I would do a hearty meat sauce: Brown hot and sweet Italian sausages and a pork chop or two in olive oil in a big pot. Once nicely browned, add garlic, let that get golden, then add canned tomatoes. Season with salt, pepper, and fresh parsley. Let cook down for at least 2-3 hours, preferably longer, till pork falls apart (make sure to fish out bones).
You could also make some meatballs to cook in the sauce. Mix ground beef with bread crumbs, romano cheese, egg, parsley, salt, pepper, and some crushed garlic. Add a spoonful or two of the sauce. Roll into balls and drop carefully into the sauce. Cook at least 20 minutes.
When ready to serve, use a slotted spoon to remove the meat to a separate bowl. Mix cooked pasta with the sauce. Pass around bowls of meat and extra sauce at the table.

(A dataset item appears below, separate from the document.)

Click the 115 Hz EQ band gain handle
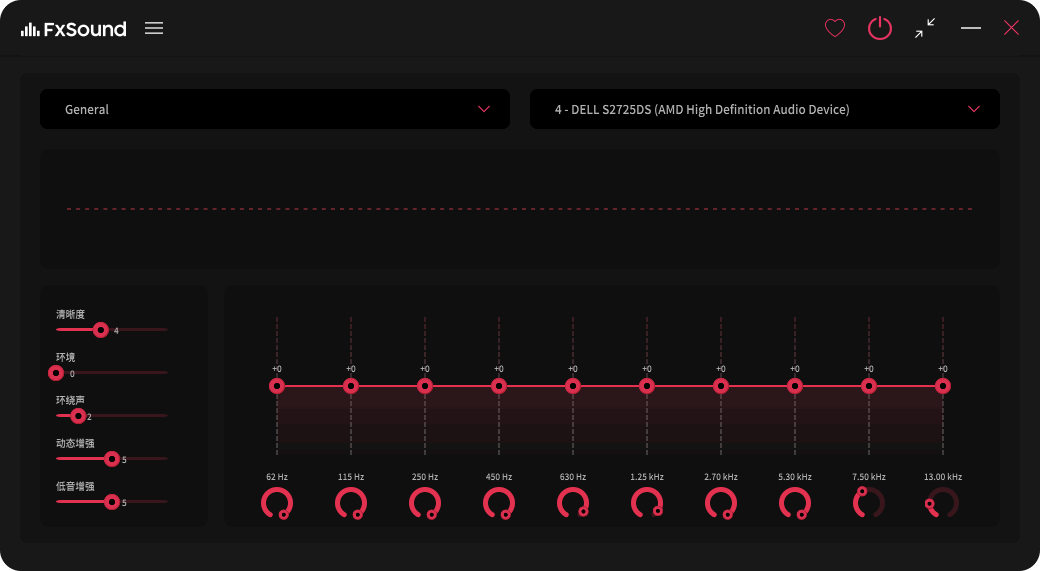The image size is (1040, 571). coord(351,386)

This is a great spicy sauce, we love it.
The pasta and sauce cook in just about the same amount of time. If you like the fruitiness of extra-virgin olive oil, toss 1 tablespoon into the sauced pasta before serving.
3 medium cloves garlic, minced to paste or pressed through garlic press (about 1 tablespoon)
1 pound spaghetti
2 tablespoons olive oil
1/4 to 1 teaspoon hot red pepper flakes
4 teaspoons minced anchovies (about 8 fillets)

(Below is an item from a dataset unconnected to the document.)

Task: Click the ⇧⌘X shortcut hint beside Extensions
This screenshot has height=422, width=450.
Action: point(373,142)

1 (28-ounce) can diced tomatoes, drained, 1/2 cup juice reserved
3 tablespoons capers, rinsed
1/2 cup black olives (such as gaeta, alfonso, or kalamata), pitted and chopped coarse
1⁄4 cup minced fresh parsley leaves
1. Bring 4 quarts water to rolling boil in large pot. Meanwhile, mix garlic with 1 tablespoon water in small bowl; set aside. When water is boiling, add 1 tablespoon salt and pasta; stir to separate noodles. Immediately heat oil, garlic mixture, hot red pepper flakes, and anchovies in large sauté pan or skillet over medium heat. Cook, stirring frequently, until garlic is fragrant but not browned, 2 to 3 minutes. Stir in tomatoes and simmer until slightly thickened, about 8 minutes.
2. Cook pasta until al dente. Drain, then return pasta to pot. Add 1/4 cup reserved tomato juice and toss to combine.
3. Stir capers, olives, and parsley into sauce. Pour sauce over pasta and toss to combine, adding more tomato juice to moisten if necessary. Adjust seasonings with salt to taste and serve immediately. Serves 4.
Recipe adapted from America's Test Kitchen/Cook's Illustrated Magazine
One note: while dried pasta will cook in about the same amount of time as the sauce, fresh pasta will probably take about 2-3 minutes.
Two ideas for a non-tomato sauce: a simple pesto, or a carbonara. Unless you really like garlic, the pesto along with the puttanesca might be too much of a good thing. The carbonara sauce would be more of a contrast.